If your principal balance is more than 80% of your last appraised value, but you know that your home's current market value would cause you to be below the 80% threshold, get an appraisal and present the appraisal to your lender.

Be aware that your lender does not have a choice of dropping your PMI payments once your outstanding mortgage balance is less than 80% of your home's current market value.  This is because Congress passed a comprehensive law in 1998 (Public Law 105-216) which deals with PMI, making it required for you to have these payments dropped if these conditions are met.

An appraisal involves an inspection of your property and then finding similar properties in the neighborhood that have sold recently. From this, the fair market value of your property can be determined.

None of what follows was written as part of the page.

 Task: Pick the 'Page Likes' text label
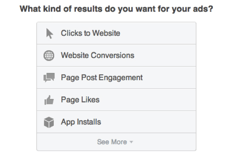[x=80, y=100]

The inspection portion of an appraisal typically takes about 30 minutes, but varies depending on the size of the house, room count, etc.)

To learn about your specific PMI cancellation policies, call your lender or mortgage servicing firm.

To find more information about mortgage insurance and to use a specific formula to estimate when PMI may be canceled, visit the web site of the Mortgage Insurance Companies of America.

U.S. Mortgage Insurers
1101 17th St NW, Suite 700
Washington, DC 20036

The U.S. Department of Housing and Urban Development Customer Service Department can answer your questions about PMI and low down-payment loans.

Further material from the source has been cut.